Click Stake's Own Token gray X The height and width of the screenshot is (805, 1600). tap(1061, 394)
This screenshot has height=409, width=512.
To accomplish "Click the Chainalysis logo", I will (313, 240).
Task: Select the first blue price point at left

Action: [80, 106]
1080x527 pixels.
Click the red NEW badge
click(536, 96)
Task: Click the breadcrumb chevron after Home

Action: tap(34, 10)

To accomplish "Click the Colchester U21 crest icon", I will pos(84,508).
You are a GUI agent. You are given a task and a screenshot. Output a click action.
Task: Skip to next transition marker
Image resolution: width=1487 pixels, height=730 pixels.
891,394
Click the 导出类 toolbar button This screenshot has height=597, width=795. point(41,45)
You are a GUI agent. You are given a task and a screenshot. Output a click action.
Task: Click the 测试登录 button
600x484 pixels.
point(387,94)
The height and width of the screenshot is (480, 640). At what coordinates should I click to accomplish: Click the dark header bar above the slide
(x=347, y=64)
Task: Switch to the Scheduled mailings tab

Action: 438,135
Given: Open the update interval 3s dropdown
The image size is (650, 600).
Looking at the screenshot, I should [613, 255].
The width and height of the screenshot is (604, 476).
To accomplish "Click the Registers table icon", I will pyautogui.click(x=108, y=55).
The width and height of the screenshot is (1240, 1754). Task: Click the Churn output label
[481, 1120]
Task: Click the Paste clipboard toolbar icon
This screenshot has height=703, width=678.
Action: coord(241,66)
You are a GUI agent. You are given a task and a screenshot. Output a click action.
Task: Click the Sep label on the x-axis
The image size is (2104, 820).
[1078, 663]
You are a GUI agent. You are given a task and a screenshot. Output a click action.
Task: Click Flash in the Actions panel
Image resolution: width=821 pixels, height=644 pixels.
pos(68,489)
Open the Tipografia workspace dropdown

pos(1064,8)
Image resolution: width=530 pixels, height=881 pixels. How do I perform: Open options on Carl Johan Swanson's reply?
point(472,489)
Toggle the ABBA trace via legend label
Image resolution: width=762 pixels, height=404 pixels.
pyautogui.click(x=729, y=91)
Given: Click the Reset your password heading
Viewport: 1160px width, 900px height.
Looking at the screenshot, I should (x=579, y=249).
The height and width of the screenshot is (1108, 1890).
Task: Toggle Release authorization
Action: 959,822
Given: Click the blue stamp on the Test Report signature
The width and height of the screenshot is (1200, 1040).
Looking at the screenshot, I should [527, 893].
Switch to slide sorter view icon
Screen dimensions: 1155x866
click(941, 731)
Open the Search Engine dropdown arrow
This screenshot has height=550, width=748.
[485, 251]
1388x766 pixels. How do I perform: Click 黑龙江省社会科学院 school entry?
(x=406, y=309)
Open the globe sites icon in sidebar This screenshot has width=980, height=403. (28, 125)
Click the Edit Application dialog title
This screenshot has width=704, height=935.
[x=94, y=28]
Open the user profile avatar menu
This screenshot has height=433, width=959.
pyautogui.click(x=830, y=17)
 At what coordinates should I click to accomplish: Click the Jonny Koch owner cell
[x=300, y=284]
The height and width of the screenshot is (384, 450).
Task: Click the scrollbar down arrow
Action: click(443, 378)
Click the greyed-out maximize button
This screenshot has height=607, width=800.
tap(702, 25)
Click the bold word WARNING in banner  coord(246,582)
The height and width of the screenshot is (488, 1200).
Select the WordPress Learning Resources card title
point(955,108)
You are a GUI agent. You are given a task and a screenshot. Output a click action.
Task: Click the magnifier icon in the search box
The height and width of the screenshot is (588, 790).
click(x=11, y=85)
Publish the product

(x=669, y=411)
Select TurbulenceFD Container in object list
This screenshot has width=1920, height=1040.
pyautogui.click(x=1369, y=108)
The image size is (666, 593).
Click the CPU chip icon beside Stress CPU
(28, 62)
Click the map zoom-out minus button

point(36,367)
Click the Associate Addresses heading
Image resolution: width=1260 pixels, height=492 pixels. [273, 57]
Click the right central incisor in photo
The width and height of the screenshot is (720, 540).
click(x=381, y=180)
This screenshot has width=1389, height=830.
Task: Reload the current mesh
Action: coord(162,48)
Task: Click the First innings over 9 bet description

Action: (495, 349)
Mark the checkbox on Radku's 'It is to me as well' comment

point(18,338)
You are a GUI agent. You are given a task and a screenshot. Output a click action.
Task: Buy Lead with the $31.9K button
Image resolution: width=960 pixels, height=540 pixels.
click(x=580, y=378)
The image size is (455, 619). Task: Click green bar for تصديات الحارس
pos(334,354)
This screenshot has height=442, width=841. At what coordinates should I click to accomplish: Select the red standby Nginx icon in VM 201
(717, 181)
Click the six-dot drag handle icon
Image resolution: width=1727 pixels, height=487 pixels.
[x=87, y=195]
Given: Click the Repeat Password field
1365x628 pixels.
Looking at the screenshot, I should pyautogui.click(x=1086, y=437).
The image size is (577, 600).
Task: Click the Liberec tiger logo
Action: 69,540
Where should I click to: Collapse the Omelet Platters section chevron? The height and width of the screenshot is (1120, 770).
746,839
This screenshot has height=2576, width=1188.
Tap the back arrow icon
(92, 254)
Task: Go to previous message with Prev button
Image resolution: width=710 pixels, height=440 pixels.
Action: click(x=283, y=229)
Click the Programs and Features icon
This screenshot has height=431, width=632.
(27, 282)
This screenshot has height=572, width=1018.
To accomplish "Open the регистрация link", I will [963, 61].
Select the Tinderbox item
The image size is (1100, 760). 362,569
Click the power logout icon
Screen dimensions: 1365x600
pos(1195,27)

Your objective:
Please print the lines from the start of the records up to and including the line with "Task: Click Flash in the Actions panel", copying each one exactly and leaving out the rest.

Exercise solution:
Click Stake's Own Token gray X The height and width of the screenshot is (805, 1600). tap(1061, 394)
This screenshot has height=409, width=512.
To accomplish "Click the Chainalysis logo", I will (313, 240).
Task: Select the first blue price point at left

Action: [80, 106]
1080x527 pixels.
Click the red NEW badge
click(536, 96)
Task: Click the breadcrumb chevron after Home

Action: tap(34, 10)

To accomplish "Click the Colchester U21 crest icon", I will pos(84,508).
You are a GUI agent. You are given a task and a screenshot. Output a click action.
Task: Skip to next transition marker
Image resolution: width=1487 pixels, height=730 pixels.
891,394
Click the 导出类 toolbar button This screenshot has height=597, width=795. point(41,45)
You are a GUI agent. You are given a task and a screenshot. Output a click action.
Task: Click the 测试登录 button
600x484 pixels.
point(387,94)
The height and width of the screenshot is (480, 640). At what coordinates should I click to accomplish: Click the dark header bar above the slide
(x=347, y=64)
Task: Switch to the Scheduled mailings tab

Action: 438,135
Given: Open the update interval 3s dropdown
The image size is (650, 600).
Looking at the screenshot, I should [613, 255].
The width and height of the screenshot is (604, 476).
To accomplish "Click the Registers table icon", I will pyautogui.click(x=108, y=55).
The width and height of the screenshot is (1240, 1754). Task: Click the Churn output label
[481, 1120]
Task: Click the Paste clipboard toolbar icon
This screenshot has height=703, width=678.
Action: coord(241,66)
You are a GUI agent. You are given a task and a screenshot. Output a click action.
Task: Click the Sep label on the x-axis
The image size is (2104, 820).
[1078, 663]
You are a GUI agent. You are given a task and a screenshot. Output a click action.
Task: Click Flash in the Actions panel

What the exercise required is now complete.